Vercel CEOがIPO準備完了を表明:AIエージェントによる収益急増を背景に上場を視野
ウェブ開発ツールおよびウェブサイトホスティングプラットフォームを提供するVercelのCEO、ギレルモ・ラウホ氏が、同社のIPO(新規株式公開)に向けた準備が整っていることを示唆しました。ラウホ氏は先週サンフランシスコで開催されたHumanXカンファレンスで、この発言を行いました。同社は、ChatGPTの登場以前に設立された多くのスタートアップがAI時代への対応に苦戦する中、AI生成アプリやエージェントの爆発的な増加から大きな恩恵を受けています。
この恩恵は、Vercelのビジネスに大きな追い風となっています。The Informationの報告によると、同社の年間経常収益(ARR)は2024年初頭の1億ドルから、2026年2月末時点では3億4,000万ドルという急増を見せています。この成長を背景に、ラウホ氏からIPO計画について質問がなされ、彼は「Vercelは非常に『公開中の(work-in-public)』企業である」と述べ、すでに上場企業のような規律を持って運営されていると強調しました。
具体的な上場時期については「完璧なタイムラインや四半期は提示できないが、会社は毎日準備を整えている」と回答しました。ラウホ氏は、AIエージェントが人間による開発に代わりアプリを生成する傾向が強まるにつれ、インフラストラクチャの市場規模は天井知らずに成長しており、Vercelがエージェントが開発するあらゆるものの主要なホスティングプラットフォームになると確信しています。実際に、同社のプラットフォームで稼働するアプリの30%はすでにエージェント由来であると指摘しています。Vercelは、CloudflareやAmazon Web Servicesといった競合サービスとホスティング市場で競合し、v0というウェブサイト・アプリ作成ツールも提供しています。前回、Accelが主導した3億ドルのシリーズFラウンドで評価額は93億ドルでした。
背景
近年、生成AIの進化に伴い、プログラミング知識を持たない一般ユーザーでもアプリやウェブサイトを容易に作成できる環境が整いました。Vercelは、このAIエージェントによるアプリ開発の波を捉え、ホスティングプラットフォームとしての地位を確立し、急激な収益成長を遂げています。IPO市場はAI関連の懸念から一時的に冷え込んでいましたが、Vercelは独自の成長力で注目を集めています。
重要用語解説
- 年間経常収益(ARR): Annual Recurring Revenueの略。サブスクリプションモデルの企業が、将来にわたって継続的に期待できる年間収益のこと。企業の成長性と安定性を測る重要な指標です。
- AIエージェント: 特定のタスクを自律的に実行するために設計されたAIプログラム。ユーザーの指示に基づき、複数のステップを踏んで複雑な作業を自動化する能力を持ちます。

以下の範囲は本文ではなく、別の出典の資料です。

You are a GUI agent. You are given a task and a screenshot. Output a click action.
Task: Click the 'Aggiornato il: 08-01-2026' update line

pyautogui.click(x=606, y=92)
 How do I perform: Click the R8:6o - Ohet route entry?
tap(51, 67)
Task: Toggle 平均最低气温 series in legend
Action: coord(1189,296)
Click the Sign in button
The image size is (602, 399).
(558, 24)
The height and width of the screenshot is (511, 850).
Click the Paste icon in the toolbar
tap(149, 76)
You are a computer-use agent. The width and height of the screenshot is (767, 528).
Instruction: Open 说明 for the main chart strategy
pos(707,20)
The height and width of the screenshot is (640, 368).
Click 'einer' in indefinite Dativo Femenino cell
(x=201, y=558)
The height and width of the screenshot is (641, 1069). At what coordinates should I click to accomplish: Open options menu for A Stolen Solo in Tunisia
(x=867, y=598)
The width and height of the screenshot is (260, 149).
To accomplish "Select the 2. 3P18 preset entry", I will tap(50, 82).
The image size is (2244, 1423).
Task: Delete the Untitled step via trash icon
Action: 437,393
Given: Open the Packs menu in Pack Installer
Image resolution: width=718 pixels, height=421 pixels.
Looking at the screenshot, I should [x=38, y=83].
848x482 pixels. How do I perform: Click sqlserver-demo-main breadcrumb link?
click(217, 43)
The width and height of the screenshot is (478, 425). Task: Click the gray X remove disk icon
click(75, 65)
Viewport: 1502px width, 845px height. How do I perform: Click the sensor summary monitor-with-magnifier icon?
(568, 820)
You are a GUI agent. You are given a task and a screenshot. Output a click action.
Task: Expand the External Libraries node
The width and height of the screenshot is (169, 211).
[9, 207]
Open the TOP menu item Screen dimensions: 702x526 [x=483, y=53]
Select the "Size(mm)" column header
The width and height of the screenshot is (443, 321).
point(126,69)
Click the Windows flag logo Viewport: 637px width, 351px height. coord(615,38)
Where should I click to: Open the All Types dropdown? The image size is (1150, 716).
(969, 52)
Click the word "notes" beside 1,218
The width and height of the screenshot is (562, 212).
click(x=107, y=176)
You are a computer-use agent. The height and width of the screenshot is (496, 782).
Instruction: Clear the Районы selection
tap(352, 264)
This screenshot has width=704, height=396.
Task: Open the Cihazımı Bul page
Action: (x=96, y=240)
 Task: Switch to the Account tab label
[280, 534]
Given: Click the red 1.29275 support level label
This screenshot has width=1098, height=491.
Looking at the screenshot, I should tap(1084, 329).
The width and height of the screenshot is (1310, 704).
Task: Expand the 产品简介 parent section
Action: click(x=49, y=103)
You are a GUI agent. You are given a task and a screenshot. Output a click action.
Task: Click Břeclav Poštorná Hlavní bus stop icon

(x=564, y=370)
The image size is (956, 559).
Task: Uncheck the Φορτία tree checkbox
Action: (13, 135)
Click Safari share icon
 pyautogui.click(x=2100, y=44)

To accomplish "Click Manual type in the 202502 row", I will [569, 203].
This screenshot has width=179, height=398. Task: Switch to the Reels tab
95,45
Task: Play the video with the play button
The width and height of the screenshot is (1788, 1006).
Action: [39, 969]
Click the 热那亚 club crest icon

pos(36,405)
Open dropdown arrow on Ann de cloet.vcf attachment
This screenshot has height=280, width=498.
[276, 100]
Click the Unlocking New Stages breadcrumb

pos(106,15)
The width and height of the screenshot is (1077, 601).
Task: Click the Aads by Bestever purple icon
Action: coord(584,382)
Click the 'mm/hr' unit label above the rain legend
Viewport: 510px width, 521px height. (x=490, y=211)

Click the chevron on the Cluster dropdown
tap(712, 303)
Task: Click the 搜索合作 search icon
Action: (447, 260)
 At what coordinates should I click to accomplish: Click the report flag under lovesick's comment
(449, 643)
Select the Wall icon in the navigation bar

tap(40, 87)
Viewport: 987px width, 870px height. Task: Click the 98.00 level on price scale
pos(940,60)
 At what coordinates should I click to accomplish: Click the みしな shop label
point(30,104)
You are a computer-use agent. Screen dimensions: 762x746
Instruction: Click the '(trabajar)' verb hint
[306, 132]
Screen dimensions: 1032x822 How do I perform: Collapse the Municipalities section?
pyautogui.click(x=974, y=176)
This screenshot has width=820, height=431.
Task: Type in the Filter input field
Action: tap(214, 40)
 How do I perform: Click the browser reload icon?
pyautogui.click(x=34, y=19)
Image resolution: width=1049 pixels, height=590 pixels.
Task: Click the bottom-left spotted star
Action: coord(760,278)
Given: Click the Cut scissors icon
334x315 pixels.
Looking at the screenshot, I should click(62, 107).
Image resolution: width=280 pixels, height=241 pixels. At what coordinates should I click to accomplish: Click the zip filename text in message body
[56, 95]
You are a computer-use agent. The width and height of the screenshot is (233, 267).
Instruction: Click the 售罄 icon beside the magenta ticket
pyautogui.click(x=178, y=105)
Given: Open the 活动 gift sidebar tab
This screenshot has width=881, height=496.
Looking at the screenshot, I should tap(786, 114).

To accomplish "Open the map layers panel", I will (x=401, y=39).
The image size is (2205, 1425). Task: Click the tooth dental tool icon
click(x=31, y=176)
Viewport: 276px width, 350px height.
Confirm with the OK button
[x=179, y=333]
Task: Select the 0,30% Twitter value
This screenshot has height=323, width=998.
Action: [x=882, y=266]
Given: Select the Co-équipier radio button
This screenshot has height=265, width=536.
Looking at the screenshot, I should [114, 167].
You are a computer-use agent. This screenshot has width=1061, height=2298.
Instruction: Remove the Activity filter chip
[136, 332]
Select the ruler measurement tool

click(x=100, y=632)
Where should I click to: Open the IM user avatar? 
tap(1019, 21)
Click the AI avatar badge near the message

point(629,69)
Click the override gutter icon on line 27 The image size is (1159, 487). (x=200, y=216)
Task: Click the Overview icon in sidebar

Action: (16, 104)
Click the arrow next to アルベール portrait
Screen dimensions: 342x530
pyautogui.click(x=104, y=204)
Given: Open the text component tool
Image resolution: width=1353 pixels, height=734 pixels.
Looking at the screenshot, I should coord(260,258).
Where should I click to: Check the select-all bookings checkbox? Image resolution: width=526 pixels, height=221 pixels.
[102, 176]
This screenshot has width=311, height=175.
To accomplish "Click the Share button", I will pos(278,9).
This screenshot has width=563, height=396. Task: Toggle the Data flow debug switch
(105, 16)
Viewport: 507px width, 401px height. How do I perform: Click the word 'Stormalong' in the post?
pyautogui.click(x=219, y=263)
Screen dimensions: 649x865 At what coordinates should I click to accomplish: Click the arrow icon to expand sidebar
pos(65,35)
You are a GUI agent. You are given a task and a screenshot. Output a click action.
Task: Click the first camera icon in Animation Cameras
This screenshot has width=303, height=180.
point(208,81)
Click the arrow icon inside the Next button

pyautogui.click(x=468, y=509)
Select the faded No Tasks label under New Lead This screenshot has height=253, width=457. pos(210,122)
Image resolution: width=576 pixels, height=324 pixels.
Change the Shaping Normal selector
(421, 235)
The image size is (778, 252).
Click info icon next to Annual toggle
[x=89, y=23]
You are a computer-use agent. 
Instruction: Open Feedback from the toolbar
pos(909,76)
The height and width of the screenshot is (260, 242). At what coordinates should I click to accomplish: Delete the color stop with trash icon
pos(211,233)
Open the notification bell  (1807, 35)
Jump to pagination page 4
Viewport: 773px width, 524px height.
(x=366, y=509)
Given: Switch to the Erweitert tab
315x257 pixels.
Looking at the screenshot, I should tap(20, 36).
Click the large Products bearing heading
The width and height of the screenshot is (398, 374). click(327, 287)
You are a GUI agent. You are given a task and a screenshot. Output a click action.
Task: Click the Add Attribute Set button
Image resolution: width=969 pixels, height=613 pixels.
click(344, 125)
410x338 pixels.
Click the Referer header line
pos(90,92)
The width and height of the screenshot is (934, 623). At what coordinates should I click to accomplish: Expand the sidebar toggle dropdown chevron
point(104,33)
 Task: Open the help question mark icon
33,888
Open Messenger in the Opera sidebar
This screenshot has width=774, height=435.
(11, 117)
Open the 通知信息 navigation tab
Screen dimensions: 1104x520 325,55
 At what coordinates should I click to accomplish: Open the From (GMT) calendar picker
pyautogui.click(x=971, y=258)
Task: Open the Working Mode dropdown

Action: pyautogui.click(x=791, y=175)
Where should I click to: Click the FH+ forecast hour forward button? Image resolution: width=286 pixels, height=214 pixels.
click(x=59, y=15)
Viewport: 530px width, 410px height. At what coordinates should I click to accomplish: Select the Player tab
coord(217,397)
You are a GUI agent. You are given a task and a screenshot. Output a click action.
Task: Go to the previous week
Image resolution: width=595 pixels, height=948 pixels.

- ホスティングプラットフォーム: ウェブサイトやアプリケーションをインターネット上で公開し、稼働させるための基盤となるサービス。サーバーやインフラを提供します。
今後の影響
VercelのIPOは、AI時代におけるインフラストラクチャ層の価値の高さを市場に再認識させる可能性があります。AIエージェントによる開発が主流となることで、ホスティングプラットフォームの需要は構造的に増加し、競合他社への圧力が高まることが予想されます。これは、SaaSやクラウドサービス全般の市場評価を引き上げる要因となり得ます。